In a conversation I had with Chuck Strawn, executive director of "communiversity" at Azusa, he and other administrators expressed disagreement with language used on the Foundation's website, and therefore Blackwell and her fellow students couldn't be affiliated with YAF. Strawn admitted that their decision was based on his and other's opinions and not on the school's written policy.
Strawn said he was particularly bothered by the following language on Young America's Foundation's website:
Are you tired of liberal ideas dominating your campus? Are you tired of liberal and Marxist professors indoctrinating your classmates? Do you want to advance conservatism?
If you answered yes, then you should start a Young Americans for Freedom chapter. YAF chapters make a difference by boldly advancing freedom and conservatism. Radical feminists, big government bureaucrats, fringe environmentalists, race-baiters, Islamo-fascists, and run of the mill leftists are distraught that you would even think about promoting conservative ideas.​"It is really disappointing that a school, which promotes diversity and uses the mantra 'everyone matters,' would ban an existing club from changing its name," Ms. Blackwell declared. "It is even more frustrating that this censorship isn't even due to school rules or policy. It is the result of a few administrators' personal opinions. They just don't agree with language on YAF's website about college's having liberal professors. I guess the truth hurts."
Conservative students are treated like second-class citizens on liberal campuses like Azusa Pacific University. These campuses love "diversity" and "inclusion"-except when it comes to conservative ideas and values. Proposed campus groups should be beholden to the same standards and rules, not the intolerant opinions and whims of a few administrators. YAF will keep pressuring APU until this unfair decision is overturned.


----------



## Guest (Oct 6, 2012)

Hmmm, where's the ACLU running to their defense??? Oh that's right, they only defend the civil liberties of LIBERALS! 

Sent from my wicked smaht DROID RAZR


----------



## niteowl1970 (Jul 7, 2009)

If they wanted to form an Azusa College NAMBLA chapter the ACLU would be right there.


----------



## Guest (Oct 7, 2012)

As much as I hate to say it, Azusa Pacific is a private university, so the First Amendment doesn't apply.

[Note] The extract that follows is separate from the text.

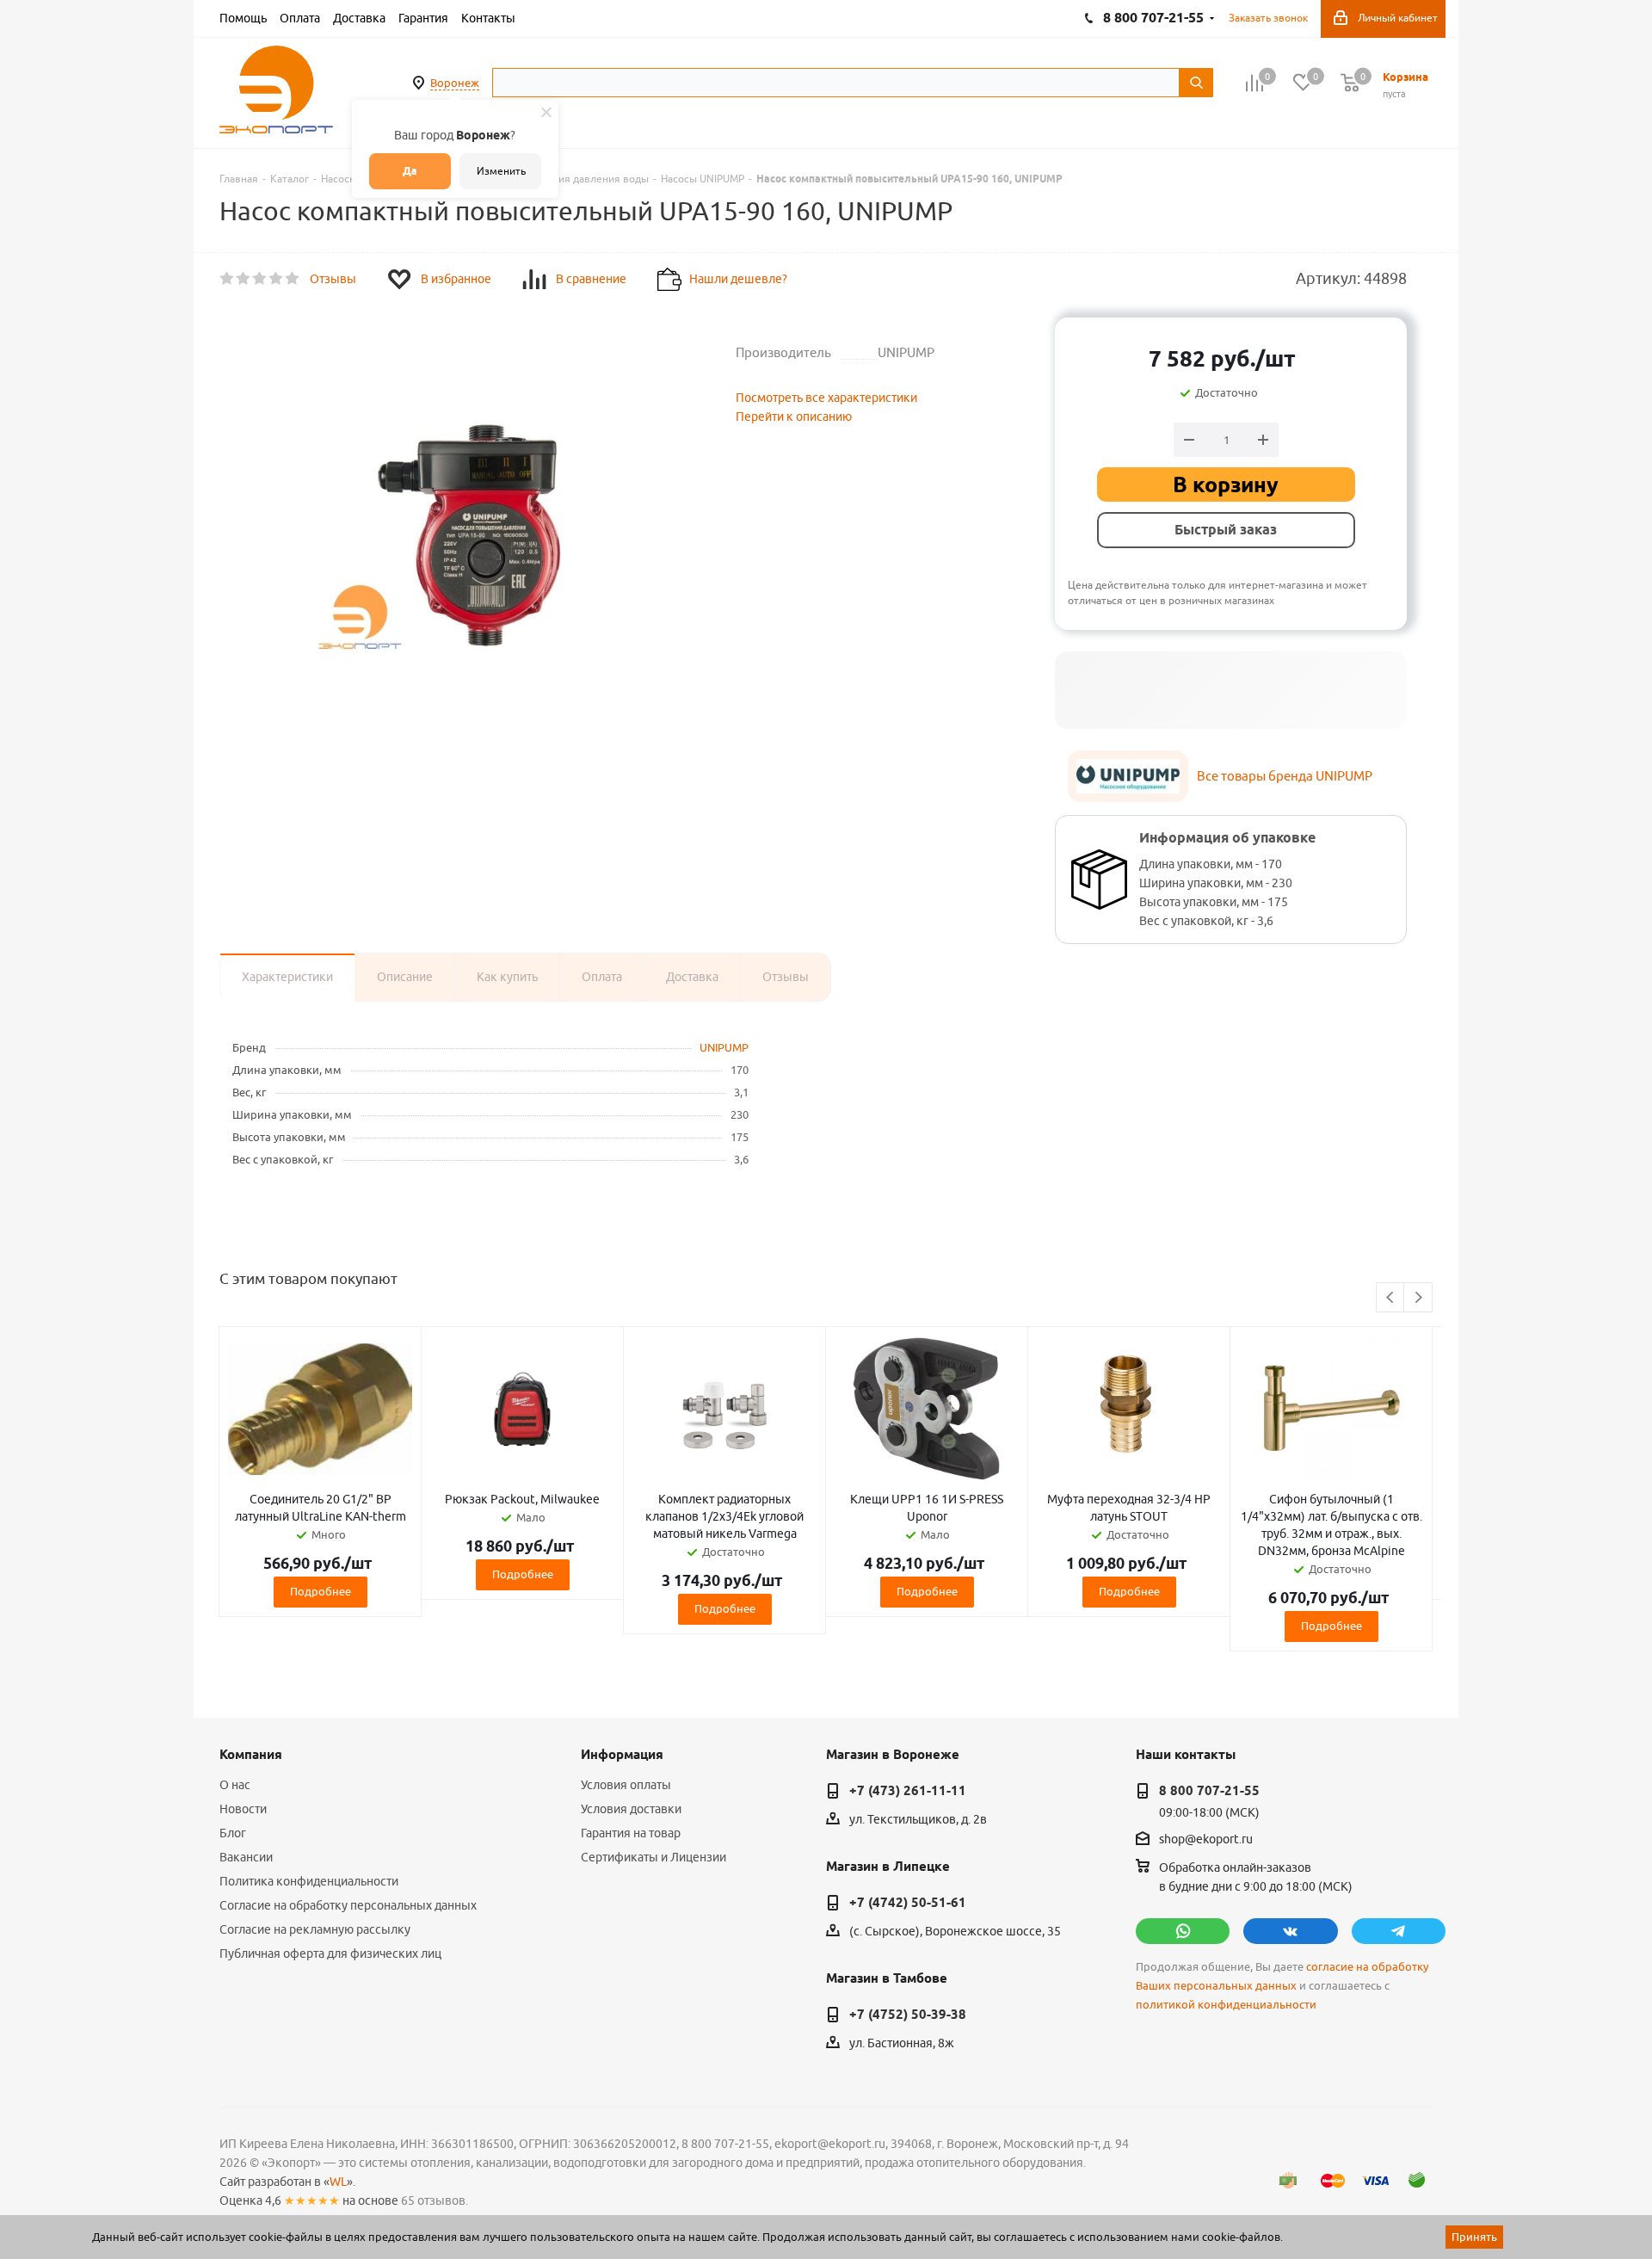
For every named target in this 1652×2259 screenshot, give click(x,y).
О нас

However, if I were in charge of such things, I'd pull all public money from the school, including research grants, student loans, etc.


----------



## 7costanza (Aug 29, 2006)

Delta784 said:


> As much as I hate to say it, Azusa Pacific is a private university, so the First Amendment doesn't apply.
> 
> However, if I were in charge of such things, I'd pull all public money from the school, including research grants, student loans, etc.


Absolutely, just like PBS ...pull ALL funding and let the private donors from the left pay for them to host the OWS,Tavis the race baiter Smiley, Basic Black and the rest of the shitheads.


----------